Prisma is a member of the Phocaea family (701), a prominent family of S-type asteroids with their largest members being 25 Phocaea and 587 Hypsipyle. There are many Mars-crossers among this family of relatively eccentric inner main-belt asteroids .

The asteroid orbits the Sun at a distance of 1.8–3.0 AU once every 3 years and 8 months (1,329 days). Its orbit has an eccentricity of 0.26 and an inclination of 24° with respect to the ecliptic.
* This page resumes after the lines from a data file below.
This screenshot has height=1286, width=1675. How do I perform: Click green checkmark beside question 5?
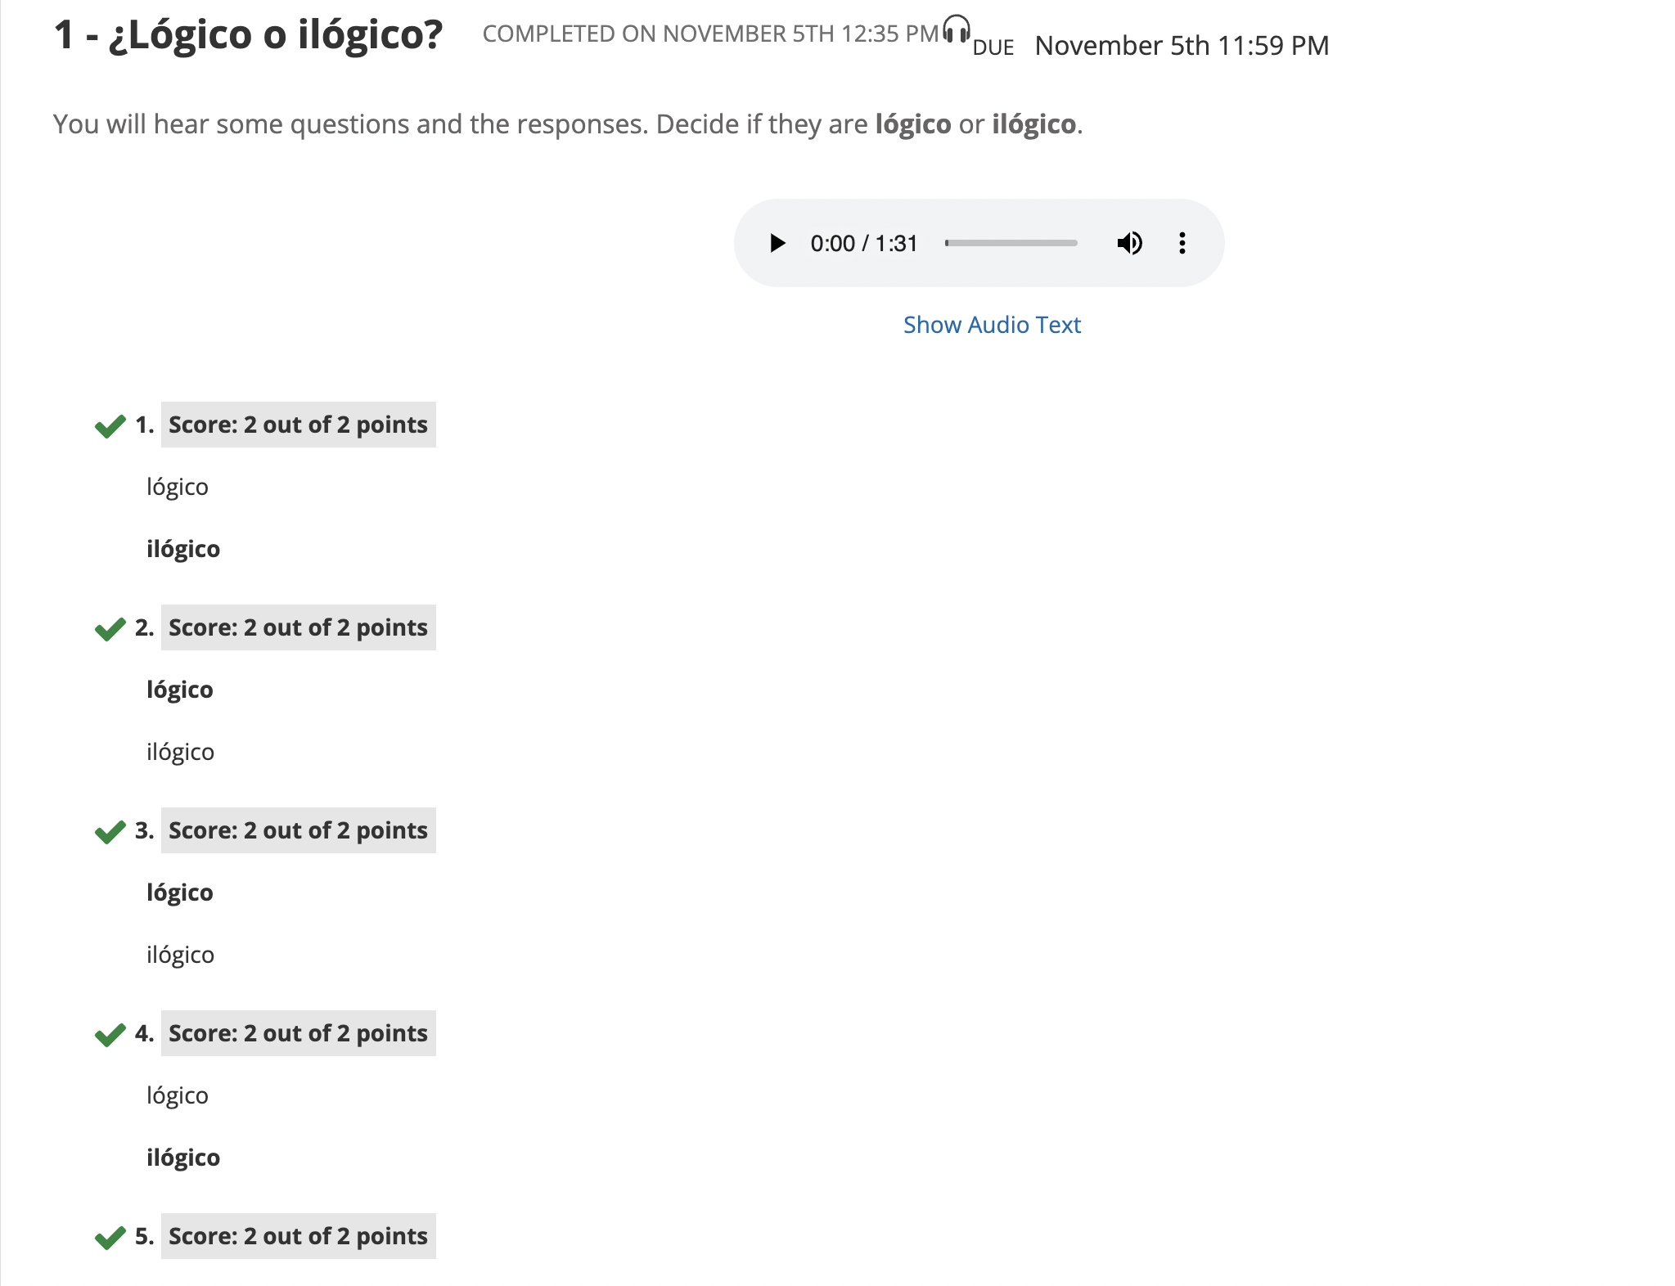[110, 1237]
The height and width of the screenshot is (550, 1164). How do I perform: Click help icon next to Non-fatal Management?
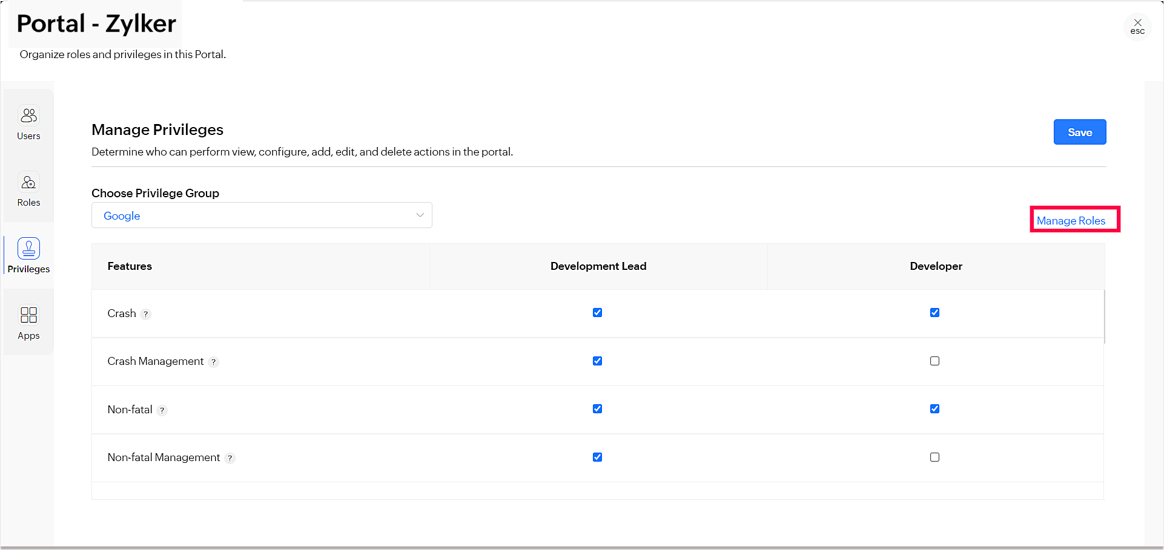click(230, 458)
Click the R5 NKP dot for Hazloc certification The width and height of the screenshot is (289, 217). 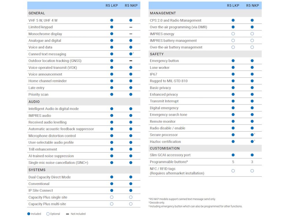click(x=252, y=141)
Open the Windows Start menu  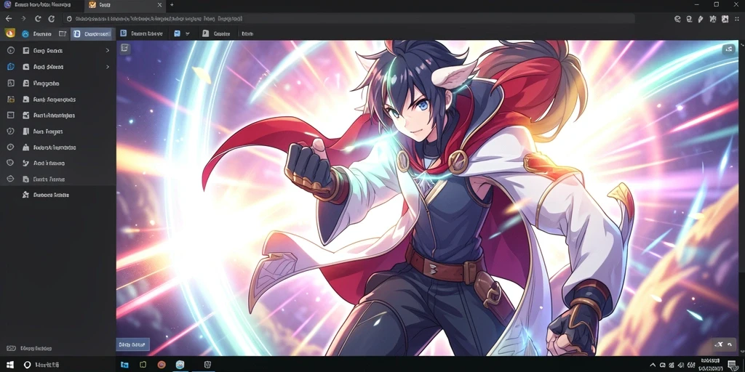tap(10, 365)
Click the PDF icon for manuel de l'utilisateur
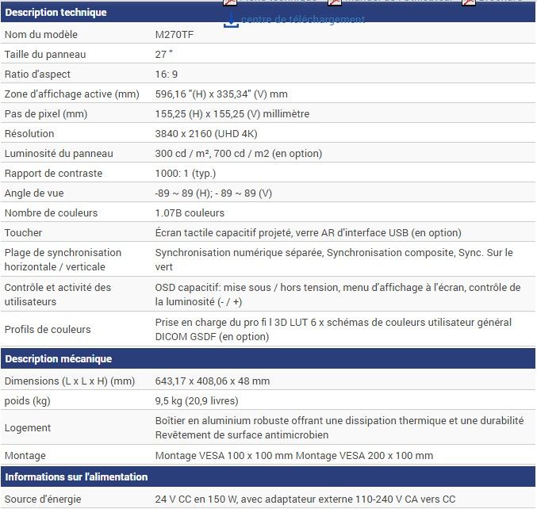Image resolution: width=537 pixels, height=509 pixels. (x=335, y=2)
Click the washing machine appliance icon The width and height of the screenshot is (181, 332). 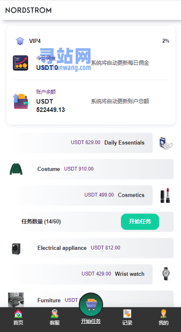coord(16,248)
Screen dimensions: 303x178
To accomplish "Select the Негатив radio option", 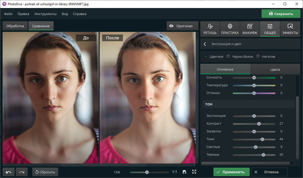I will click(x=258, y=56).
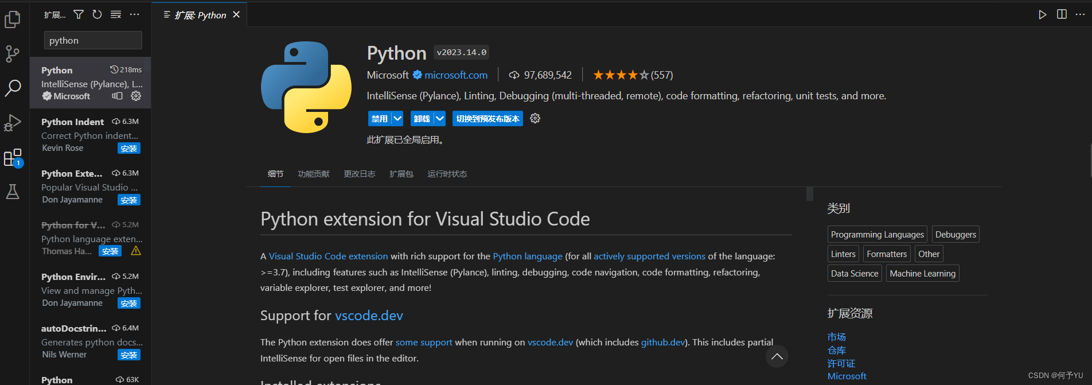Open the Testing flask icon
Image resolution: width=1092 pixels, height=385 pixels.
click(13, 192)
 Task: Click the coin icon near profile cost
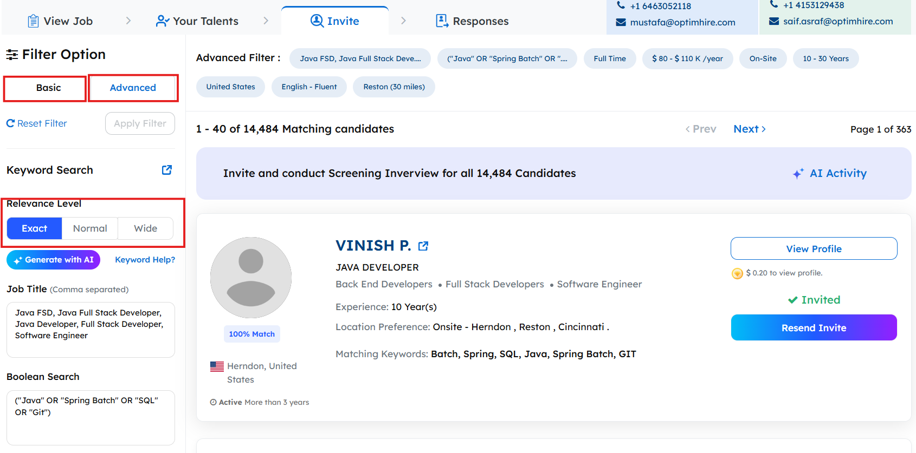click(737, 273)
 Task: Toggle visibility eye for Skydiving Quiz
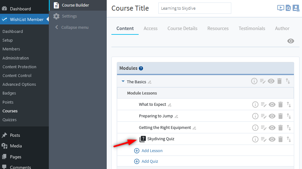pyautogui.click(x=272, y=139)
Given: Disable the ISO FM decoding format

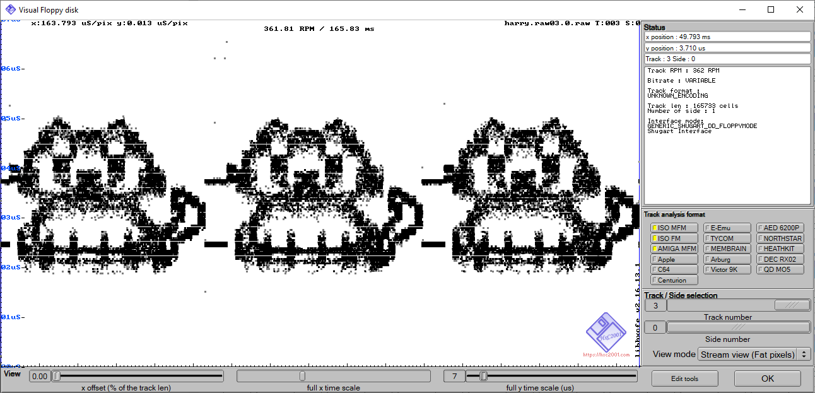Looking at the screenshot, I should click(674, 238).
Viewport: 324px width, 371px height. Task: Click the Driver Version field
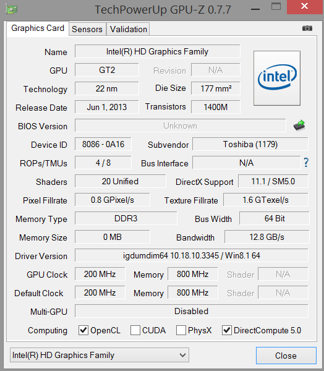pos(192,255)
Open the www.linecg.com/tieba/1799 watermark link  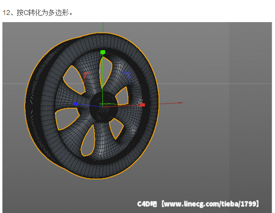pos(210,204)
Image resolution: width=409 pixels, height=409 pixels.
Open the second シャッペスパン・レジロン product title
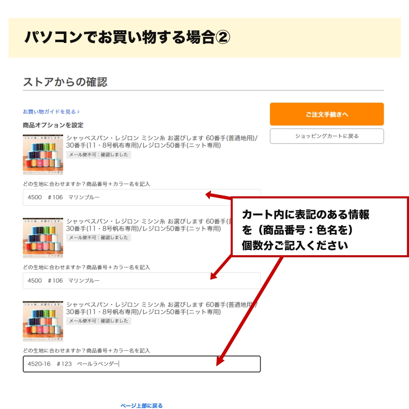click(x=149, y=225)
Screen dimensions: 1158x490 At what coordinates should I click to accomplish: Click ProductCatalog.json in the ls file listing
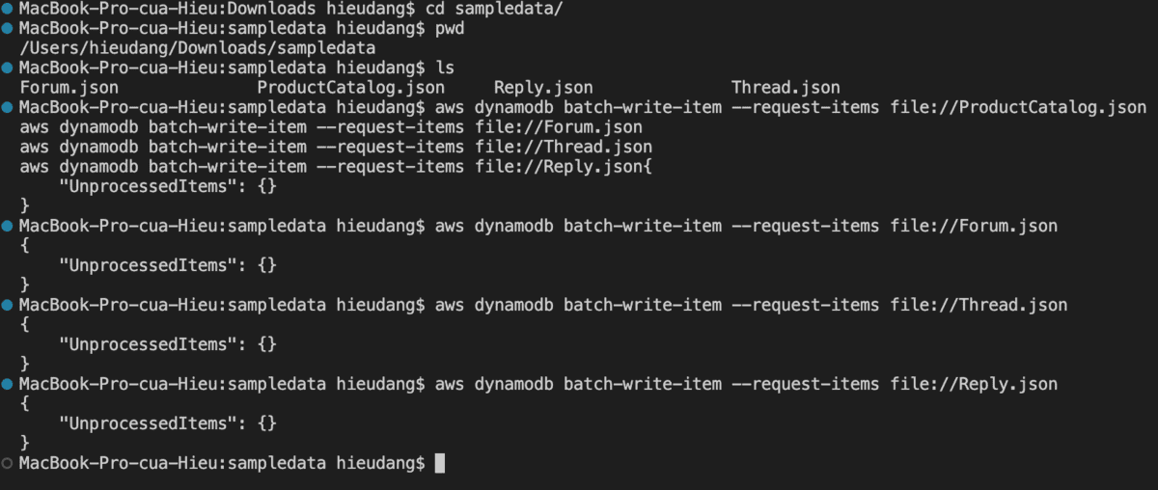click(x=350, y=88)
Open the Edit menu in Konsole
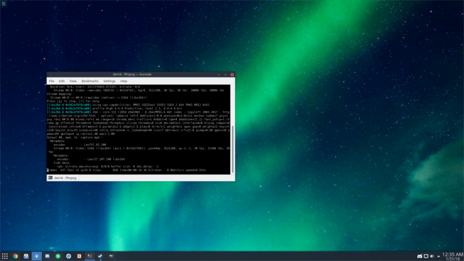This screenshot has height=261, width=464. (62, 81)
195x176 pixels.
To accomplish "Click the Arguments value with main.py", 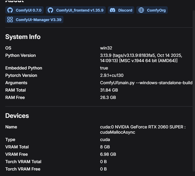I will tap(146, 83).
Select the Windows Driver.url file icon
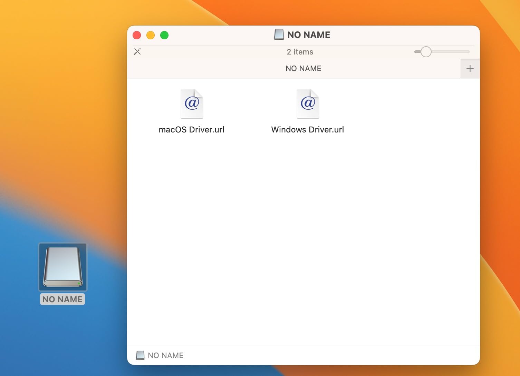The width and height of the screenshot is (520, 376). (x=308, y=103)
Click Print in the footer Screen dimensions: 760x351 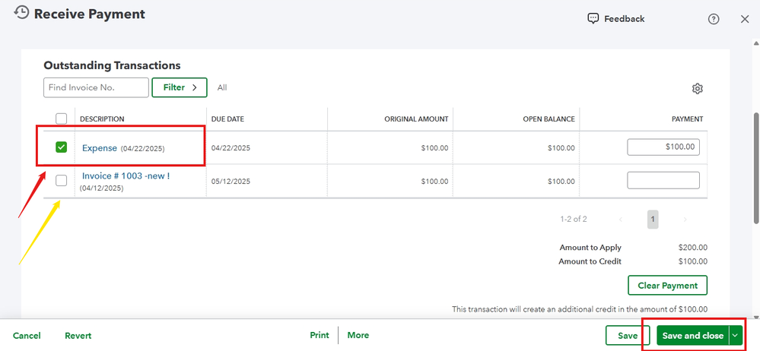pyautogui.click(x=320, y=335)
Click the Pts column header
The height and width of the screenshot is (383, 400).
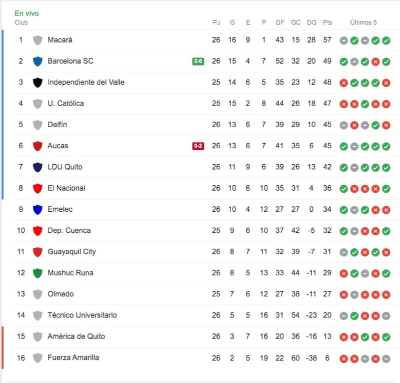[328, 23]
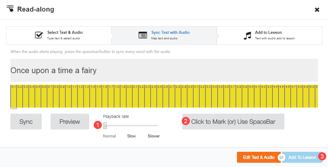The image size is (328, 167).
Task: Click the orange Edit Text & Audio button
Action: [259, 157]
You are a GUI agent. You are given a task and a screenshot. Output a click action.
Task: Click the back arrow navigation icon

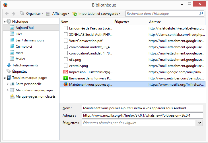point(7,14)
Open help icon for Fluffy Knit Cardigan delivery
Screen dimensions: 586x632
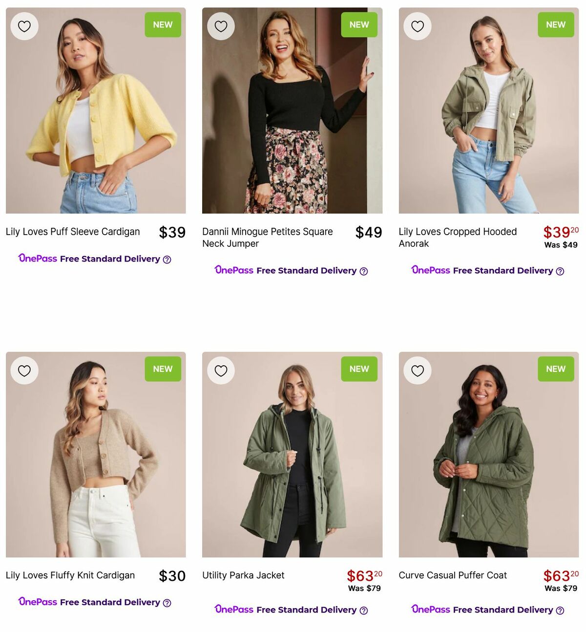pos(166,603)
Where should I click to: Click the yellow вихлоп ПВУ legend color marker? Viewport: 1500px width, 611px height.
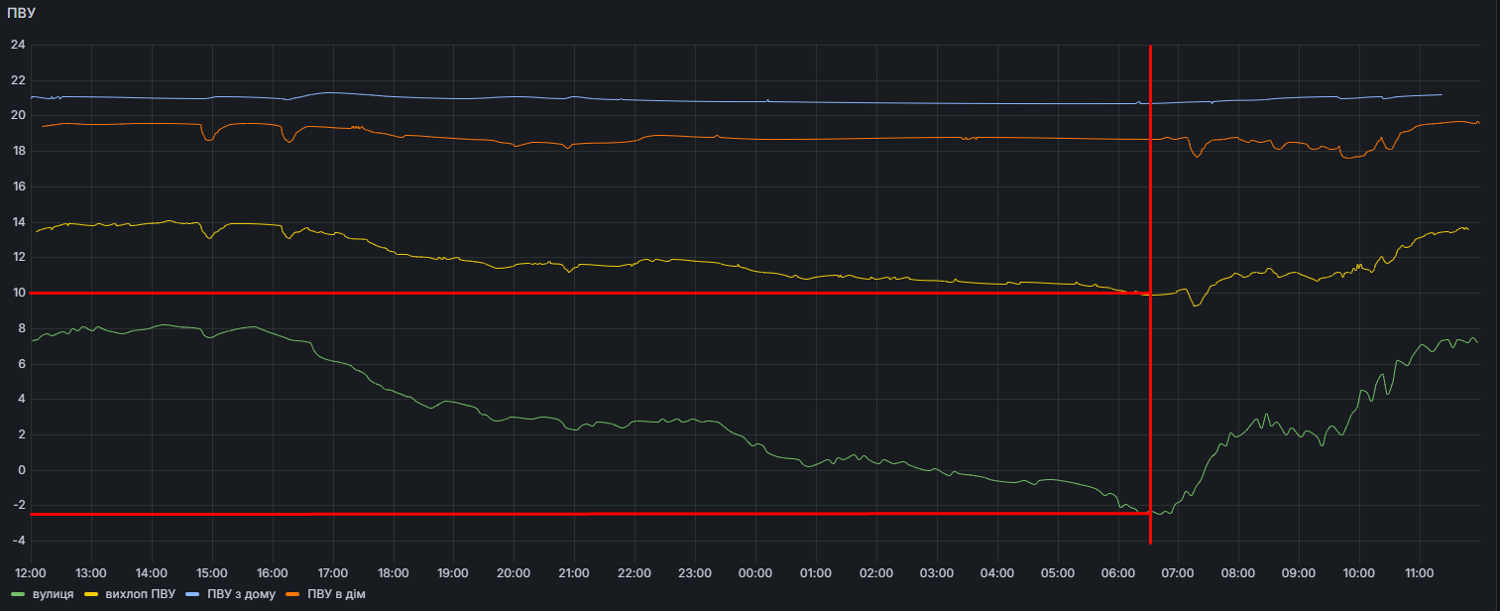(x=92, y=594)
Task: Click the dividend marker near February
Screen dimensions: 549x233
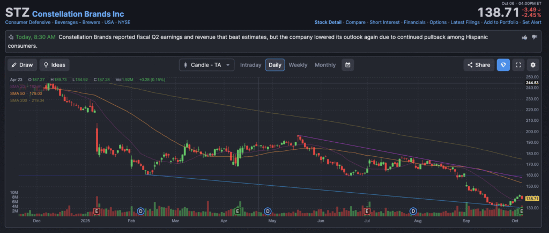Action: point(141,212)
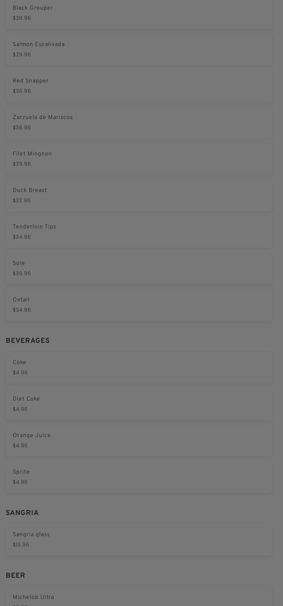The image size is (283, 606).
Task: Click the Black Grouper $38.96 price
Action: click(22, 18)
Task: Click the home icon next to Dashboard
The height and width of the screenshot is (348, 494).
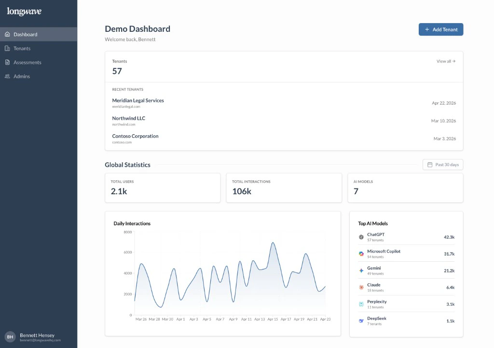Action: coord(7,34)
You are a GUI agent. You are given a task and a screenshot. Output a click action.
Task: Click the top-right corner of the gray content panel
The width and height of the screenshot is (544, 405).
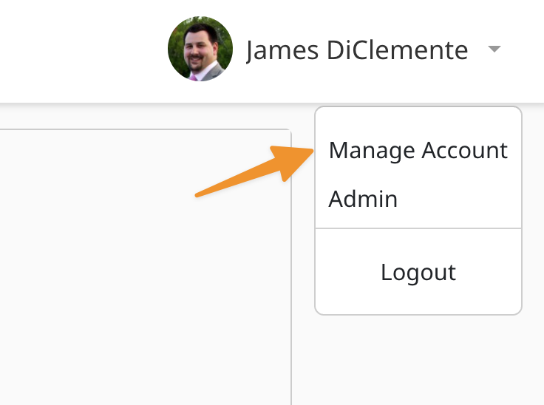tap(289, 132)
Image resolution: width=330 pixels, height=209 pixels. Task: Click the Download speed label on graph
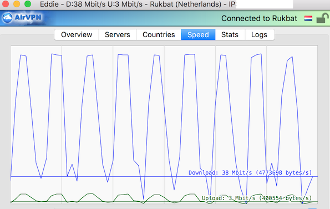250,172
The body's observation arc begins at Bergedorf, one week after its official discovery observation.

== Physical characteristics ==

=== Rotation, shape and pole ===

Photometric observations of Prisma gave a well defined rotational lightcurve with a period between 6.546 and 6.558 hours and a high brightness variation of 0.85–1.16 magnitude, which strongly indicates that the body has an elongated, non-spheroidal shape (U=3/3).

A modeled lightcurve based on optical data from a large collaboration network also found a spin axis of (133.0°, −78.0°) in ecliptic coordinates (λ, β) (Q=n.a.).

=== Diameter and albedo ===

According to the surveys carried out by the Japanese Akari satellite, and NASA's Wide-field Infrared Survey Explorer with its subsequent NEOWISE mission, Prisma measures between 7.38 and 9.27 kilometers in diameter and its surface has an albedo between 0.144 and 0.220. The Collaborative Asteroid Lightcurve Link assumes a standard albedo of 0.23 and calculates a diameter of 7.22 kilometers based on an absolute magnitude of 12.92.

== Naming ==

This minor planet was named "Prisma" (prism) in honour of the Bergedorf Spectral Catalogue (Bergedorfer Spektralkatalog), as prisms are one method of obtaining spectra. The official naming citation was also published in Paul Herget's The Names of the Minor Planets in 1955 (H 111).